### EXERCISE PROMPT
Only the lines from the one holding "Viewport: 567px width, 321px" to the end of the data should be echoed, exactly as they appear, minus the pictures.

### Pixel coordinate grounding data
-.-.-
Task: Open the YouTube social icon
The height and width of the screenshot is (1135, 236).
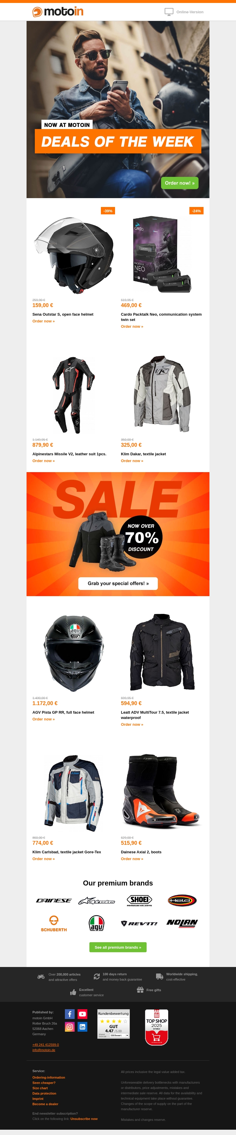Action: coord(82,1014)
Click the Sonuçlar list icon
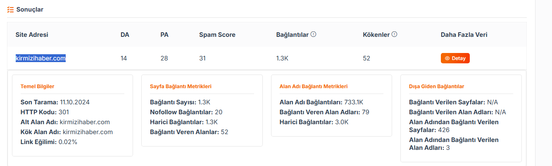This screenshot has width=552, height=166. 10,9
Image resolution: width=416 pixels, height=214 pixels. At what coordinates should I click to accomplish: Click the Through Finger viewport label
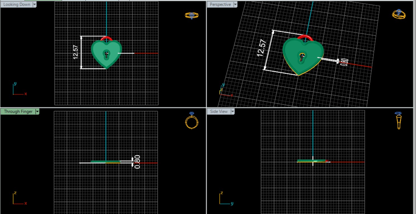(x=18, y=112)
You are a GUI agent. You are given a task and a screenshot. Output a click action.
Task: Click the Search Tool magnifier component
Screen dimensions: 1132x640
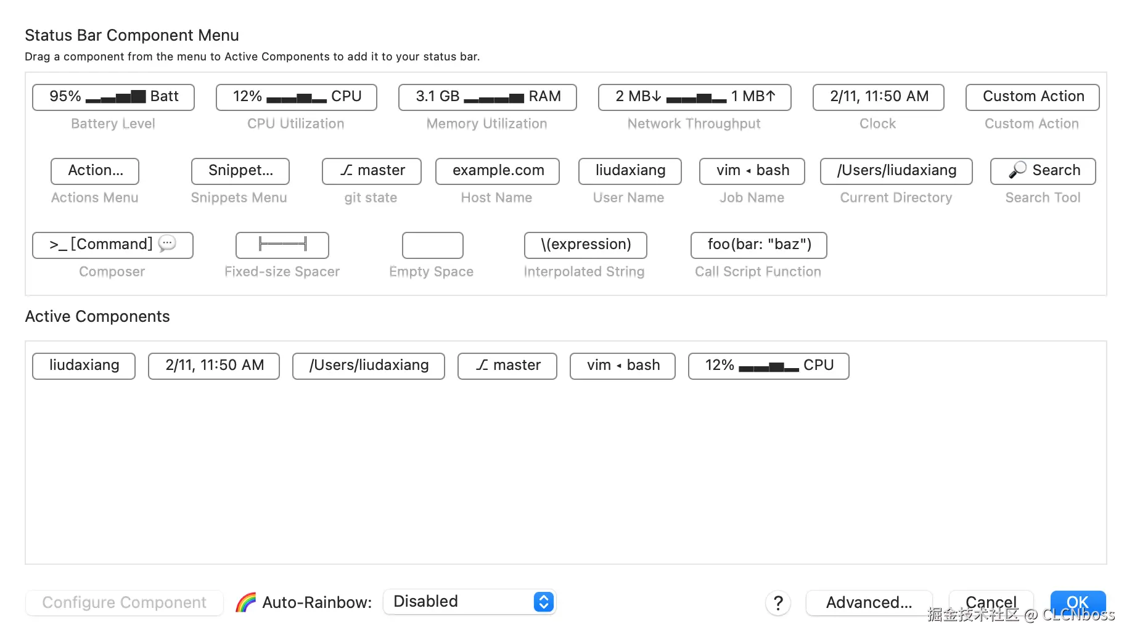[1043, 171]
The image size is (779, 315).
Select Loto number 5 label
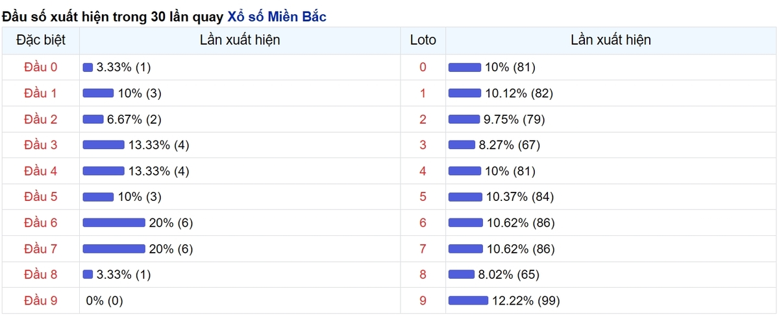[423, 197]
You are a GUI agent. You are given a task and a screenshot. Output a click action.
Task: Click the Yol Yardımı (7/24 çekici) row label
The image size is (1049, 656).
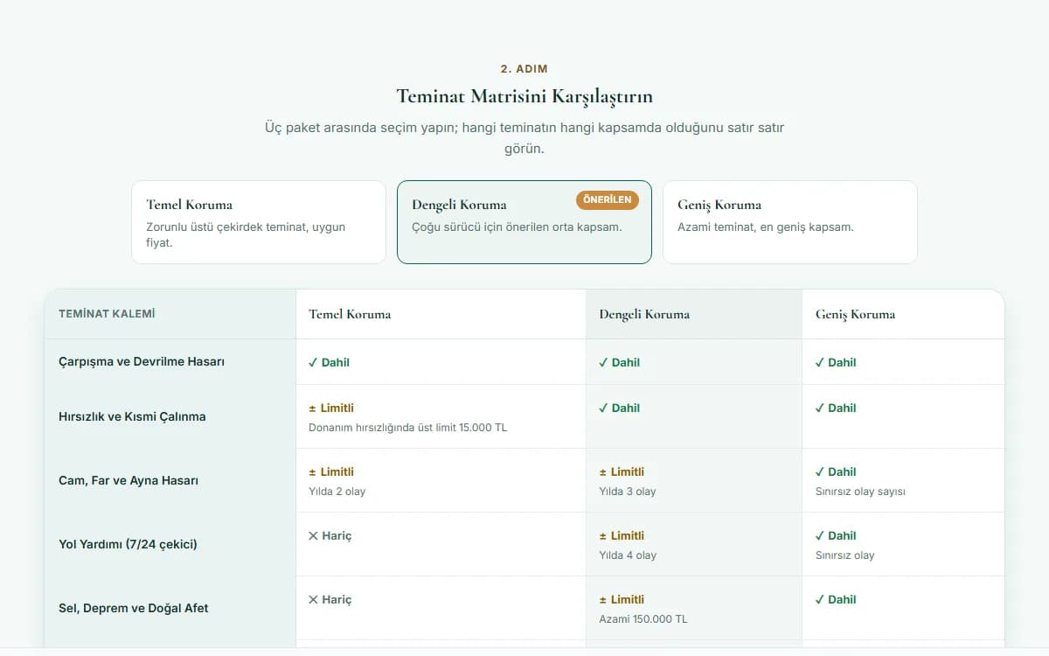[x=128, y=544]

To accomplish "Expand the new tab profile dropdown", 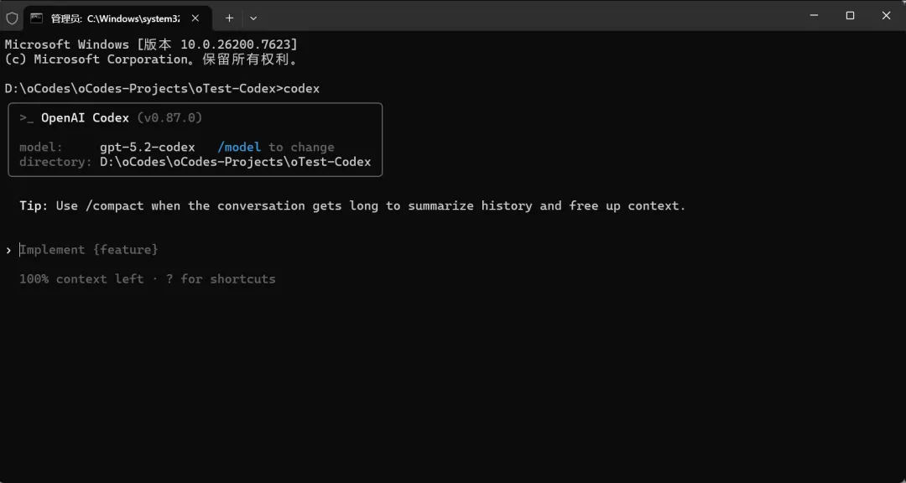I will (x=253, y=18).
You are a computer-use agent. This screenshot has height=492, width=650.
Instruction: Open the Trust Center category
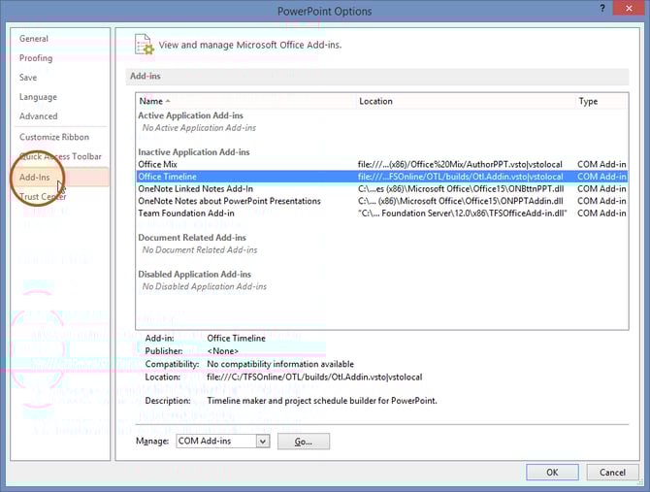pos(44,197)
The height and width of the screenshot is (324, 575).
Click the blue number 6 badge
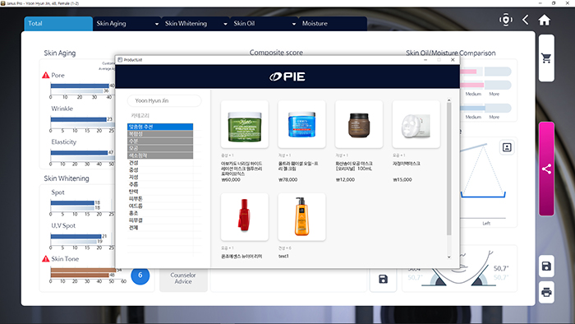click(140, 275)
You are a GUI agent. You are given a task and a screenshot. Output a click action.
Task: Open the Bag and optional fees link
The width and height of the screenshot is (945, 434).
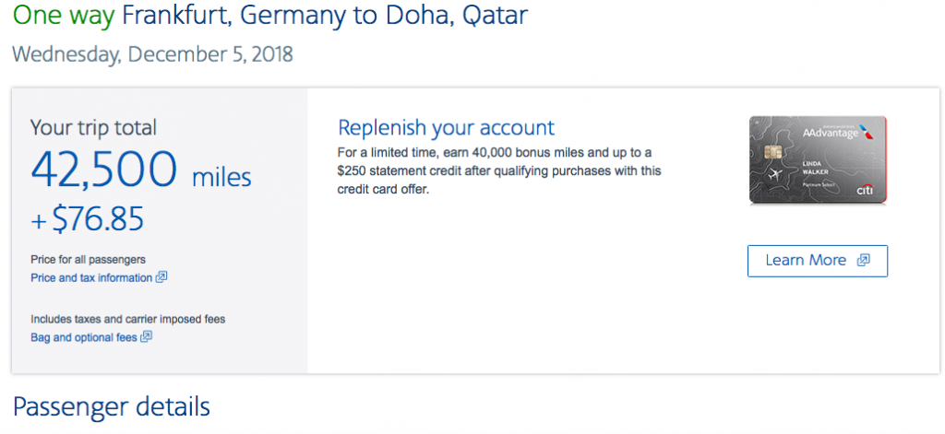pos(84,337)
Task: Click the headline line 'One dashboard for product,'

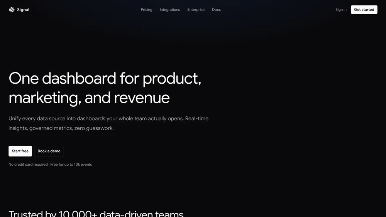Action: (x=105, y=78)
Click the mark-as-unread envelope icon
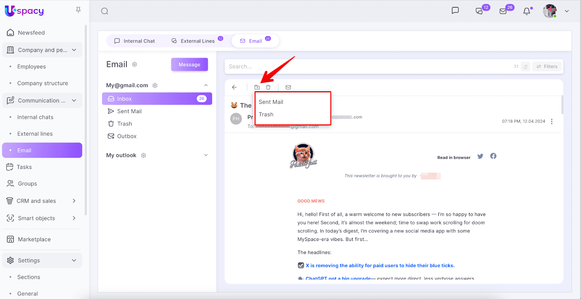 [x=288, y=87]
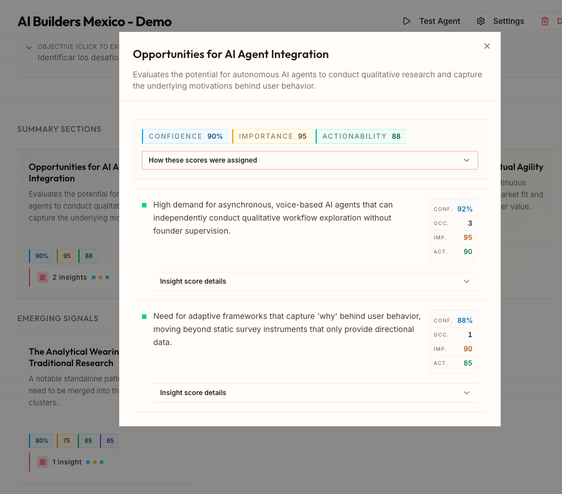Screen dimensions: 562x494
Task: Click the Confidence 90% badge
Action: tap(185, 136)
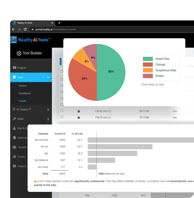
Task: Click the Build wrench icon
Action: 15,119
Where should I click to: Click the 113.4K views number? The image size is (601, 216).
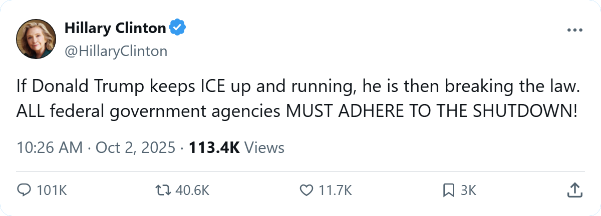pyautogui.click(x=214, y=148)
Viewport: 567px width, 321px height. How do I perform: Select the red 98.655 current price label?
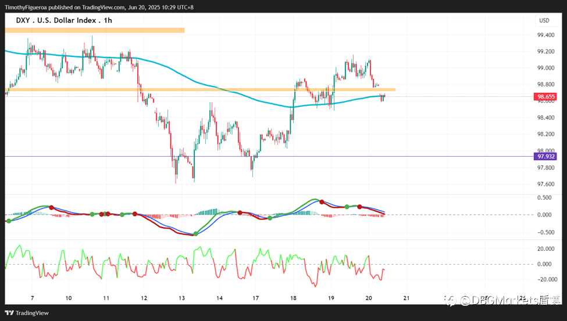pyautogui.click(x=545, y=96)
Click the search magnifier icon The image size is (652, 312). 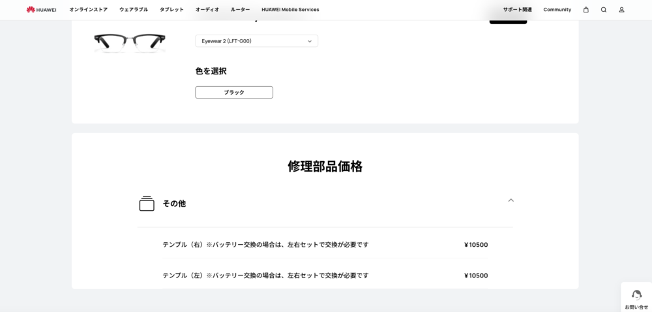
-.-.-
### REPLY
Viewport: 567px width, 321px height. How do I perform: Select the red 98.655 current price label?
pyautogui.click(x=545, y=96)
Click the search magnifier icon The image size is (652, 312). 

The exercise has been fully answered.